■ To do
Could you print out every entry, character for character?

Collected data:
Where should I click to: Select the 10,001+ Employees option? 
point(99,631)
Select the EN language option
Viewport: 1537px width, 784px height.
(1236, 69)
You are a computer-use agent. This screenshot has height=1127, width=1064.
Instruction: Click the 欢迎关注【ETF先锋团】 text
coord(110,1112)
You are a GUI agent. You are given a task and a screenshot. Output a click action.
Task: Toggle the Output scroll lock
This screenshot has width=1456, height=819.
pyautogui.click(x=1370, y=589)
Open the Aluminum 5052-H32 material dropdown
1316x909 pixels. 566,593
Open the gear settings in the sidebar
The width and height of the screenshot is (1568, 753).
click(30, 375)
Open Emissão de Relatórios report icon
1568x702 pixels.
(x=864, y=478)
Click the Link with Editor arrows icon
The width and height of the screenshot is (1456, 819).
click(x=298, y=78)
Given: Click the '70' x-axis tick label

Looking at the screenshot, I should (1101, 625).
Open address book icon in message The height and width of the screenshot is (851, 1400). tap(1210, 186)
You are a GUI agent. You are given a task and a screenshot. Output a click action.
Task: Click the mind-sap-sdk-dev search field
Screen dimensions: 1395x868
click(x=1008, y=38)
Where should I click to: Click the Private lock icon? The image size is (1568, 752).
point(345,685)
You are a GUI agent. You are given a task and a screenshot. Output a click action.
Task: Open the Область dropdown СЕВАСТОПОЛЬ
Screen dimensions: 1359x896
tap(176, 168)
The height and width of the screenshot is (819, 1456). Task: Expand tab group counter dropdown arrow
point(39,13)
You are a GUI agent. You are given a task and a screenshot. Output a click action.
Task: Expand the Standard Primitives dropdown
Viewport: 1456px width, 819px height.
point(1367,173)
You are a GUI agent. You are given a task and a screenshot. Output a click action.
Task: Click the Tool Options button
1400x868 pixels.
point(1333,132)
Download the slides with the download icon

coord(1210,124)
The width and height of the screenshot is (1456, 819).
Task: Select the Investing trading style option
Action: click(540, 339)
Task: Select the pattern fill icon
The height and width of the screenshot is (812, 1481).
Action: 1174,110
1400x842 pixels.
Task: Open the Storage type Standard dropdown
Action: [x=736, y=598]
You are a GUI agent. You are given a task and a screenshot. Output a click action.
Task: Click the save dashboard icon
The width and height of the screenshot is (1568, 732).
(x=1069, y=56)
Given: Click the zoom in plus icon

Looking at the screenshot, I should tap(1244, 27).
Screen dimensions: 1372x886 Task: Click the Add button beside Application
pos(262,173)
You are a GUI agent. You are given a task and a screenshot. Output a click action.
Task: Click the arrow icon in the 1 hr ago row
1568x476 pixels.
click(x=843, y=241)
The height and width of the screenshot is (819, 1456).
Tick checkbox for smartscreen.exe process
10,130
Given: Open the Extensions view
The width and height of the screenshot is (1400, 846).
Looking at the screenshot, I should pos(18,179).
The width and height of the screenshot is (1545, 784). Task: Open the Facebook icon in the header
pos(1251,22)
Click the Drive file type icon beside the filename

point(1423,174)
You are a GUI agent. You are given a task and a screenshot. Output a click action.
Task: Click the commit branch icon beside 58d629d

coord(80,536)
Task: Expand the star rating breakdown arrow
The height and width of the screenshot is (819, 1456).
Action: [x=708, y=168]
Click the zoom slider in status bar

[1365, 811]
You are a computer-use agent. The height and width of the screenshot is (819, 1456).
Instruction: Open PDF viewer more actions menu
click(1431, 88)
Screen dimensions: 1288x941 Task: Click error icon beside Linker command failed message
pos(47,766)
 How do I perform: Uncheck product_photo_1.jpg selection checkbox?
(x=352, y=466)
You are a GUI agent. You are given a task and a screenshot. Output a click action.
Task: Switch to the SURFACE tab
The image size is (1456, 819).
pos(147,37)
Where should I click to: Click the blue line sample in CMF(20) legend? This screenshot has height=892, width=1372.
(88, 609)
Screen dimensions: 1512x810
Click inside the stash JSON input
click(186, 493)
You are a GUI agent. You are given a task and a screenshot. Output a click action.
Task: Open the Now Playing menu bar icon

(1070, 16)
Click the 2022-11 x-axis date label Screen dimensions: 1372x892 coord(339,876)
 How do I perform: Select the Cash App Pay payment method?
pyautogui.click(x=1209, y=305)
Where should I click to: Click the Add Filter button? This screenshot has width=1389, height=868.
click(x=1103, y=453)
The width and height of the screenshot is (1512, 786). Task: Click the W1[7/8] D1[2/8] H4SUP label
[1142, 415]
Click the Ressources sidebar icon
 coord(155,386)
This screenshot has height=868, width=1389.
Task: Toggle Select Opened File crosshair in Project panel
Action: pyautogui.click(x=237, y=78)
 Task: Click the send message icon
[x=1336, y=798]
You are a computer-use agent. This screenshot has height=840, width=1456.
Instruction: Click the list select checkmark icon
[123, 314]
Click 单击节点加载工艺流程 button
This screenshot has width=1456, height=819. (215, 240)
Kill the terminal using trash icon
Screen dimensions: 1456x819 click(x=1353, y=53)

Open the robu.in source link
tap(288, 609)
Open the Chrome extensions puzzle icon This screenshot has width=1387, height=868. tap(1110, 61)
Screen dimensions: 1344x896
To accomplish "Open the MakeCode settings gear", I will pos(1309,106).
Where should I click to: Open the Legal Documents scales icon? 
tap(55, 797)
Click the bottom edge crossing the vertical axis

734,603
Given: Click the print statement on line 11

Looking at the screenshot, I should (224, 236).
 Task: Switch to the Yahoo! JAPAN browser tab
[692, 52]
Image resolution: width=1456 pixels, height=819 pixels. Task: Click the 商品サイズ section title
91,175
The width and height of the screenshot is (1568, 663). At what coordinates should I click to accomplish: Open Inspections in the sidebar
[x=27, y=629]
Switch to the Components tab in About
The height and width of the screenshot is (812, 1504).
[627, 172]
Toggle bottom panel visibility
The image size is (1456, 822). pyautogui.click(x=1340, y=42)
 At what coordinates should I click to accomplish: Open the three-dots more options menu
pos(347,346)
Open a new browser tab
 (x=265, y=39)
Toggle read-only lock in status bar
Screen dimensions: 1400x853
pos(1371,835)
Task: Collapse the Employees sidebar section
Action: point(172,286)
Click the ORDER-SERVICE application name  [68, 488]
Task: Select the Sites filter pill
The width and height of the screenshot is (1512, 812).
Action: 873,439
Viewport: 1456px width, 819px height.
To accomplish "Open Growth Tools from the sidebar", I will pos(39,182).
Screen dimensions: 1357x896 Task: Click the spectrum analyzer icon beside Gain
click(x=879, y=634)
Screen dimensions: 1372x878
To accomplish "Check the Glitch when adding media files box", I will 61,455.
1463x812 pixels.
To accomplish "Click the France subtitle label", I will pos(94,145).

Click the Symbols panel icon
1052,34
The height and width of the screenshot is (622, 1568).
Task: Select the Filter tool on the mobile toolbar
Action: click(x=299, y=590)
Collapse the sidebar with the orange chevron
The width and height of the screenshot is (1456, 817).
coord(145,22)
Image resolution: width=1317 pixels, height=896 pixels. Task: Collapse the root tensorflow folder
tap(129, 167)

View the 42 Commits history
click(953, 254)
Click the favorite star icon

■ Written answer
Where should I click to: Select the 10,001+ Employees option? 
point(99,631)
Select the EN language option
Viewport: 1537px width, 784px height.
(1236, 69)
You are a computer-use agent. This screenshot has height=1127, width=1064.
Instruction: Click the 欢迎关注【ETF先锋团】 text
coord(110,1112)
You are a GUI agent. You are given a task and a screenshot. Output a click action.
Task: Toggle the Output scroll lock
This screenshot has width=1456, height=819.
pyautogui.click(x=1370, y=589)
Open the Aluminum 5052-H32 material dropdown
1316x909 pixels. 566,593
Open the gear settings in the sidebar
The width and height of the screenshot is (1568, 753).
click(30, 375)
Open Emissão de Relatórios report icon
1568x702 pixels.
(x=864, y=478)
Click the Link with Editor arrows icon
The width and height of the screenshot is (1456, 819).
click(x=298, y=78)
Given: Click the '70' x-axis tick label

Looking at the screenshot, I should (1101, 625).
Open address book icon in message The height and width of the screenshot is (851, 1400). tap(1210, 186)
You are a GUI agent. You are given a task and a screenshot. Output a click action.
Task: Click the mind-sap-sdk-dev search field
Screen dimensions: 1395x868
click(x=1008, y=38)
Where should I click to: Click the Private lock icon? The image size is (1568, 752).
point(345,685)
You are a GUI agent. You are given a task and a screenshot. Output a click action.
Task: Open the Область dropdown СЕВАСТОПОЛЬ
Screen dimensions: 1359x896
tap(176, 168)
The height and width of the screenshot is (819, 1456). Task: Expand tab group counter dropdown arrow
point(39,13)
You are a GUI agent. You are given a task and a screenshot. Output a click action.
Task: Expand the Standard Primitives dropdown
Viewport: 1456px width, 819px height.
point(1367,173)
You are a GUI agent. You are given a task and a screenshot. Output a click action.
Task: Click the Tool Options button
1400x868 pixels.
point(1333,132)
Download the slides with the download icon

coord(1210,124)
The width and height of the screenshot is (1456, 819).
Task: Select the Investing trading style option
Action: click(540, 339)
Task: Select the pattern fill icon
The height and width of the screenshot is (812, 1481).
Action: 1174,110
1400x842 pixels.
Task: Open the Storage type Standard dropdown
Action: [x=736, y=598]
You are a GUI agent. You are given a task and a screenshot. Output a click action.
Task: Click the save dashboard icon
The width and height of the screenshot is (1568, 732).
(x=1069, y=56)
Given: Click the zoom in plus icon

Looking at the screenshot, I should tap(1244, 27).
Screen dimensions: 1372x886 Task: Click the Add button beside Application
pos(262,173)
You are a GUI agent. You are given a task and a screenshot. Output a click action.
Task: Click the arrow icon in the 1 hr ago row
1568x476 pixels.
click(x=843, y=241)
The height and width of the screenshot is (819, 1456).
Tick checkbox for smartscreen.exe process
10,130
Given: Open the Extensions view
The width and height of the screenshot is (1400, 846).
Looking at the screenshot, I should pos(18,179).
The width and height of the screenshot is (1545, 784). Task: Open the Facebook icon in the header
pos(1251,22)
Click the Drive file type icon beside the filename

point(1423,174)
You are a GUI agent. You are given a task and a screenshot. Output a click action.
Task: Click the commit branch icon beside 58d629d

coord(80,536)
Task: Expand the star rating breakdown arrow
The height and width of the screenshot is (819, 1456).
Action: [x=708, y=168]
Click the zoom slider in status bar

[1365, 811]
You are a computer-use agent. The height and width of the screenshot is (819, 1456).
Instruction: Open PDF viewer more actions menu
click(1431, 88)
Screen dimensions: 1288x941 Task: Click error icon beside Linker command failed message
pos(47,766)
 How do I perform: Uncheck product_photo_1.jpg selection checkbox?
(x=352, y=466)
You are a GUI agent. You are given a task and a screenshot. Output a click action.
Task: Switch to the SURFACE tab
The image size is (1456, 819).
pos(147,37)
Where should I click to: Click the blue line sample in CMF(20) legend? This screenshot has height=892, width=1372.
(88, 609)
Screen dimensions: 1512x810
Click inside the stash JSON input
click(186, 493)
You are a GUI agent. You are given a task and a screenshot. Output a click action.
Task: Open the Now Playing menu bar icon

(1070, 16)
Click the 2022-11 x-axis date label Screen dimensions: 1372x892 coord(339,876)
 How do I perform: Select the Cash App Pay payment method?
pyautogui.click(x=1209, y=305)
Where should I click to: Click the Add Filter button? This screenshot has width=1389, height=868.
click(x=1103, y=453)
The width and height of the screenshot is (1512, 786). Task: Click the W1[7/8] D1[2/8] H4SUP label
[1142, 415]
Click the Ressources sidebar icon
 coord(155,386)
This screenshot has height=868, width=1389.
Task: Toggle Select Opened File crosshair in Project panel
Action: pyautogui.click(x=237, y=78)
 Task: Click the send message icon
[x=1336, y=798]
You are a computer-use agent. This screenshot has height=840, width=1456.
Instruction: Click the list select checkmark icon
[123, 314]
Click 单击节点加载工艺流程 button
This screenshot has width=1456, height=819. (215, 240)
Kill the terminal using trash icon
Screen dimensions: 1456x819 click(x=1353, y=53)

Open the robu.in source link
tap(288, 609)
Open the Chrome extensions puzzle icon This screenshot has width=1387, height=868. tap(1110, 61)
Screen dimensions: 1344x896
To accomplish "Open the MakeCode settings gear", I will pos(1309,106).
Where should I click to: Open the Legal Documents scales icon? 
tap(55, 797)
Click the bottom edge crossing the vertical axis

734,603
Given: Click the print statement on line 11

Looking at the screenshot, I should (224, 236).
 Task: Switch to the Yahoo! JAPAN browser tab
[692, 52]
Image resolution: width=1456 pixels, height=819 pixels. Task: Click the 商品サイズ section title
91,175
The width and height of the screenshot is (1568, 663). At what coordinates should I click to accomplish: Open Inspections in the sidebar
[x=27, y=629]
Switch to the Components tab in About
The height and width of the screenshot is (812, 1504).
[627, 172]
Toggle bottom panel visibility
The image size is (1456, 822). pyautogui.click(x=1340, y=42)
 At what coordinates should I click to accomplish: Open the three-dots more options menu
pos(347,346)
Open a new browser tab
 (x=265, y=39)
Toggle read-only lock in status bar
Screen dimensions: 1400x853
pos(1371,835)
Task: Collapse the Employees sidebar section
Action: point(172,286)
Click the ORDER-SERVICE application name  [68, 488]
Task: Select the Sites filter pill
The width and height of the screenshot is (1512, 812).
Action: 873,439
Viewport: 1456px width, 819px height.
To accomplish "Open Growth Tools from the sidebar", I will pos(39,182).
Screen dimensions: 1357x896 Task: Click the spectrum analyzer icon beside Gain
click(x=879, y=634)
Screen dimensions: 1372x878
To accomplish "Check the Glitch when adding media files box", I will 61,455.
1463x812 pixels.
To accomplish "Click the France subtitle label", I will pos(94,145).

Click the Symbols panel icon
1052,34
The height and width of the screenshot is (622, 1568).
Task: Select the Filter tool on the mobile toolbar
Action: click(x=299, y=590)
Collapse the sidebar with the orange chevron
The width and height of the screenshot is (1456, 817).
coord(145,22)
Image resolution: width=1317 pixels, height=896 pixels. Task: Collapse the root tensorflow folder
tap(129, 167)

View the 42 Commits history
click(953, 254)
Click the favorite star icon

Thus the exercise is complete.